Matthew Johnson matthew at anandabits.com
Tue Nov 28 10:44:58 CST 2017


> On Nov 28, 2017, at 10:06 AM, Tony Allevato <tony.allevato at gmail.com> wrote:
> 
> 
> 
> On Mon, Nov 27, 2017 at 10:32 PM Slava Pestov <spestov at apple.com <mailto:spestov at apple.com>> wrote:
> Hi Tony,
> 
> So if my understanding is correct, the basic proposal is the following:
> 
> func id<T>(t: T ?= T.defaultValue) { return t }
> 
> extension Int { static var defaultValue = 0 }
> 
> extension String { static var defaultValue = “” }
> 
> id() as Int // returns 0
> id() as String // returns “”
> id() as SomeRandomType // fails to type check — no default argument
> 
> I don’t understand what would happen if the caller is itself generic though, for example:
> 
> callsID<T>(_ t: T) {
>   _ = id() as T
> }
> 
> It appears that body of callsID() itself cannot type check without knowledge of the concrete T that will be used with this function.
> 
> Thanks for bringing up this example, Slava.
> 
> Unless I'm misunderstanding, the issue you're describing is inherent to the *problem* described in the original post, not to any specific hypothetical syntax for adding the default arguments, correct? In other words, if this was written using extensions as can be done today:
> 
> ```
> struct Foo<T> {
>   func id(t: T) -> T { return t }
> }
> 
> extension Foo where T == Void {
>   func id() -> T { return () }
> }
> 
> extension Foo where T == Int {
>   func id() -> T { return 0 }
> }
> 
> callsID<T>(_ t: T) {
>   _ = Foo().id() as T    // mark
> }
> ```
> 
> The compiler would still reject the marked line because there's no guarantee that T is one of the types that has the necessary overload.
> 
> But now that you've mentioned it, it does have me thinking that this problem might be better left to extensions. In one sense, default arguments are a kind of "overload synthesis”,

They appear to callers as if they were overloads but I think it’s important that they actually do so *without* introducing an overload.  Reducing the size of an overload set is good for users, library authors and the compiler.  The benefits that come to all parties when the size of an overload set is reduced is the primary reason I started this thread.
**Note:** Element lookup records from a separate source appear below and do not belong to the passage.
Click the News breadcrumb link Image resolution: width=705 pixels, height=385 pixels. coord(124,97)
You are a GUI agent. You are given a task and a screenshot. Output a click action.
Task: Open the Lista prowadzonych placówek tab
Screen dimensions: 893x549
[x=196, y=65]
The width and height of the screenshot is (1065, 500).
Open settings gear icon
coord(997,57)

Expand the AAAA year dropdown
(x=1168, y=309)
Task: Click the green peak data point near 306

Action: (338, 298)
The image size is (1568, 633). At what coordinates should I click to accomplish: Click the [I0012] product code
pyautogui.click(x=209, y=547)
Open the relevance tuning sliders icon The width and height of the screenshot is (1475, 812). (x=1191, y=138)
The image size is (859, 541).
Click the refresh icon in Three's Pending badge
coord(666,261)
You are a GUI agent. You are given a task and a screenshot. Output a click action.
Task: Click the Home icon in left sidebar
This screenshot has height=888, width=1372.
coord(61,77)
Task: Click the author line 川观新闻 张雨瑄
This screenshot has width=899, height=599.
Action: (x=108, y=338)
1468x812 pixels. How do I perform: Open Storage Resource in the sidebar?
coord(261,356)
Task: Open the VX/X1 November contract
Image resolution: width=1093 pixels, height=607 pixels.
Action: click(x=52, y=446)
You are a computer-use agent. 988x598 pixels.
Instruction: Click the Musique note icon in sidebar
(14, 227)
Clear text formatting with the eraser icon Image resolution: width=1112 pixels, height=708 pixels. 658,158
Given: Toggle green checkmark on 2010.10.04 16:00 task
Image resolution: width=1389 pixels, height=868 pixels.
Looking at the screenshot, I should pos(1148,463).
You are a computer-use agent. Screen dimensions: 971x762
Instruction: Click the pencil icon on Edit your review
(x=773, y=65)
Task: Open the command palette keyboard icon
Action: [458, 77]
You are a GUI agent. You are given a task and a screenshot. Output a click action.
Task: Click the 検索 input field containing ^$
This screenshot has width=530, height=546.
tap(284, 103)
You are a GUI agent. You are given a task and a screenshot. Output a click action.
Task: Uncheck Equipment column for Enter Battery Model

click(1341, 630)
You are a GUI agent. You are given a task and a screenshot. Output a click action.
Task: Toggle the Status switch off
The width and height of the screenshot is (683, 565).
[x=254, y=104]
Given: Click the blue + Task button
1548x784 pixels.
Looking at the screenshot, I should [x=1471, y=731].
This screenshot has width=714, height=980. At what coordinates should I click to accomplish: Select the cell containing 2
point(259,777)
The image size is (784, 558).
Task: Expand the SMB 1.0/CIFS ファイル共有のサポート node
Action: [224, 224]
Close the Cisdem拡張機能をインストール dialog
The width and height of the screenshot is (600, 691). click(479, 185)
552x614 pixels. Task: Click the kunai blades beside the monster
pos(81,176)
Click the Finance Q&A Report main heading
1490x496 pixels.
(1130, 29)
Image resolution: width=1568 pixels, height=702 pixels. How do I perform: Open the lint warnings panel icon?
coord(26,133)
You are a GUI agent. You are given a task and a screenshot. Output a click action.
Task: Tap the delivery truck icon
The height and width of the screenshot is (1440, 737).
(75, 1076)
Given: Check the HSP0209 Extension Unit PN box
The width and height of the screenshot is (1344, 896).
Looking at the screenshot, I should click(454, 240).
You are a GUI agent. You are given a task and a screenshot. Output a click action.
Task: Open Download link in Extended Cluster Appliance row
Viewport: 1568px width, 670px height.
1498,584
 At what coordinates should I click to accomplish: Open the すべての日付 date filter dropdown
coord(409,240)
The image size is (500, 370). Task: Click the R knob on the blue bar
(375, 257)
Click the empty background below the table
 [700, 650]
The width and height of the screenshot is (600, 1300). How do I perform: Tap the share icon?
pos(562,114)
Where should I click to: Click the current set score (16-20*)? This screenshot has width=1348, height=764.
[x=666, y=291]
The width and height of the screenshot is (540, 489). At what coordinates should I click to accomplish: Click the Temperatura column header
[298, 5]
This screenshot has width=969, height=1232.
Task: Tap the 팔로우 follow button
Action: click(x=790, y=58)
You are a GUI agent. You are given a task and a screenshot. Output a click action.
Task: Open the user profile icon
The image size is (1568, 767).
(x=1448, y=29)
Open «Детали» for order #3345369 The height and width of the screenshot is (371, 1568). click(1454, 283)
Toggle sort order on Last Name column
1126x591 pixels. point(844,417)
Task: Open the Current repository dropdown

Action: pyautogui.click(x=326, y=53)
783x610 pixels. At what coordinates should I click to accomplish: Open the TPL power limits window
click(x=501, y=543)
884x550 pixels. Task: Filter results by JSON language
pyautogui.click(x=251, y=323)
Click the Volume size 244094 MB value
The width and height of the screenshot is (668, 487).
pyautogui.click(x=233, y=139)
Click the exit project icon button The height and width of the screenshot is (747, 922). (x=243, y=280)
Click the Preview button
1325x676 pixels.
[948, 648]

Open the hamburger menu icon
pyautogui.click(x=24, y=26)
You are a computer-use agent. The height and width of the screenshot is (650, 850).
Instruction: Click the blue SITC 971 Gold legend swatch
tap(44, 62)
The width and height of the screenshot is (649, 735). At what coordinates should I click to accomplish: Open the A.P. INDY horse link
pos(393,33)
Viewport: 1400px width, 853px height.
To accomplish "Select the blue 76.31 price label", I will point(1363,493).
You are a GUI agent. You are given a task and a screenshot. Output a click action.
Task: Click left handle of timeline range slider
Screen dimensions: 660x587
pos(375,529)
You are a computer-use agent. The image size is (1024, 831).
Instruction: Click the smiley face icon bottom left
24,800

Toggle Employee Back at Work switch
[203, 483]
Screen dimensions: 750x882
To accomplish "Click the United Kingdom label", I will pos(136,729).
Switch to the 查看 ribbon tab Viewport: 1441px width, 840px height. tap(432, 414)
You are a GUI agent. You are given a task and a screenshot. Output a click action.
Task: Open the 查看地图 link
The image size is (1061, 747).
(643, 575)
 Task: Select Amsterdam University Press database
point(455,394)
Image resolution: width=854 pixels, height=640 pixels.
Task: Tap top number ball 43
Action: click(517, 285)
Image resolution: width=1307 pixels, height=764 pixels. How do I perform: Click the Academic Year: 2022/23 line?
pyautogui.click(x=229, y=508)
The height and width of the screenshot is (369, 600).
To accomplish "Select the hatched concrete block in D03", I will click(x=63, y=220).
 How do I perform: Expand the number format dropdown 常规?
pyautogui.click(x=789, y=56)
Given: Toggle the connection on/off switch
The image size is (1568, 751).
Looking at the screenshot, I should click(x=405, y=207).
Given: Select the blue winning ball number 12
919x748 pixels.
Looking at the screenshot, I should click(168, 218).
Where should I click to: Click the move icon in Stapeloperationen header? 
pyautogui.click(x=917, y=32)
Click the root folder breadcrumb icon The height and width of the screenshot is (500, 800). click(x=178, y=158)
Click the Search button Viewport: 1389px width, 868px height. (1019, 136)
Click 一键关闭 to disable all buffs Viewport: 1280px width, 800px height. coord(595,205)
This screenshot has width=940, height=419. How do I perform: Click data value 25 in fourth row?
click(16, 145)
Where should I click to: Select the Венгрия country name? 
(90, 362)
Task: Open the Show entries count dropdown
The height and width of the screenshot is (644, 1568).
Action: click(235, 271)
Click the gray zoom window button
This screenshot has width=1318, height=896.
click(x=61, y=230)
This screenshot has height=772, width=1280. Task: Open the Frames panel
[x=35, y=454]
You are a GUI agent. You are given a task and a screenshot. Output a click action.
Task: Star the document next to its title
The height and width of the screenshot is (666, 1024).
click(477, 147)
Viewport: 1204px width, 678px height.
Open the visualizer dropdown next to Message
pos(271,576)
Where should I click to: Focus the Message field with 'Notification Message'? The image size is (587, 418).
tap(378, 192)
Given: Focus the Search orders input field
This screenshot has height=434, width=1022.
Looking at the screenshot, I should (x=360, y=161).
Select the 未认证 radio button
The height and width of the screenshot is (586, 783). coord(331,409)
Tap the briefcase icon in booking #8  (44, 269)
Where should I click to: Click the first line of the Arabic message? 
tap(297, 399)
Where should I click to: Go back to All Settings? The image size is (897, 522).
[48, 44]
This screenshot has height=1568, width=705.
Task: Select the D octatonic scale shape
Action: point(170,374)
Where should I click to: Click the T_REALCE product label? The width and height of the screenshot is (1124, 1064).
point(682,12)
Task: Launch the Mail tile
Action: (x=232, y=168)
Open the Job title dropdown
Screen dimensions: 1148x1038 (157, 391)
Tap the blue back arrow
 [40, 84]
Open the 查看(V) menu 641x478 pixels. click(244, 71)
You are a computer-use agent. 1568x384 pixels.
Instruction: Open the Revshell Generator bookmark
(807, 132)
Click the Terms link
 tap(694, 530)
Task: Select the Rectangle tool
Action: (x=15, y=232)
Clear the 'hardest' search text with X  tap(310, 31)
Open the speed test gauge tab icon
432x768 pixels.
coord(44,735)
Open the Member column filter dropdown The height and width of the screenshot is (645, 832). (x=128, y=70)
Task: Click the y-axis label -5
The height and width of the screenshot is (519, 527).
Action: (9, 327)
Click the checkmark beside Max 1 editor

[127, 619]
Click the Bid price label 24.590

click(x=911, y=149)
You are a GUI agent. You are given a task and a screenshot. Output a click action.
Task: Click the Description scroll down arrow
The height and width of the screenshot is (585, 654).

> but on the other hand, there's an expectation that the default value expression is of a single type (or set of related types) known at compile time. Even if it's generic, it still must be expressed in terms of whatever constraints are present on that generic type—you can't use a disjunction of types, but instead have to have a common protocol that would provide some operation.

This should not change for any given default value expression.  This thread doesn’t discuss changing that.  I discusses the ability to constrain the presence of a default value expression.  While it would be useful to allow multiple default value expressions for different constraints the most common case will be a single constrained default value expression for any given argument.  We could just allow a trailing where clause on the default value expression itself like this:

func makeResource(
    with configuration: Configuration = () where Configuration == Void, 
    actionHandler: @escaping (Action) -> Void = { _ in } where Action == Never
)

That addresses the most common cases for this feature with a fairly obvious and direct syntax.  It also avoids the potential ambiguity that could arise from allowing multiple defaults with different (potentially overlapping) constraints.


>  
> 
> Slava
> 
>> On Nov 27, 2017, at 4:10 PM, Tony Allevato via swift-evolution <swift-evolution at swift.org <mailto:swift-evolution at swift.org>> wrote:
>> 
>> I totally agree that that's a good rule in general—I'm not 100% comfortable making an exception to it for this, but I wanted to start a discussion about a different approach than had been considered so far.
>> 
>> The idea of forcing the user to acknowledge the explicitness of SFINAE with a strawman syntax `=?` instead of `=` was a thought experiment to bridge the wild-west-C++ world of templates and Swift's stricter generics, but I can definitely understand if even that kind of approach is something that the core team (who are far more familiar with the C++ side of that coin than I am) doesn't wish to support. As was pointed out, it's not something Swift supports anywhere else today.
>> 
>> If we look at it from that point of view, where such a semantic treatment of generics would not be supported, I think it becomes a lot harder to rationalize treating this as "default arguments". What you really do have (and what writing it as constrained extensions makes clear) is additional overloads, because they only apply to certain subsets of types. If that's the case, maybe it's the wrong approach to try to turn overloads into "partial default values".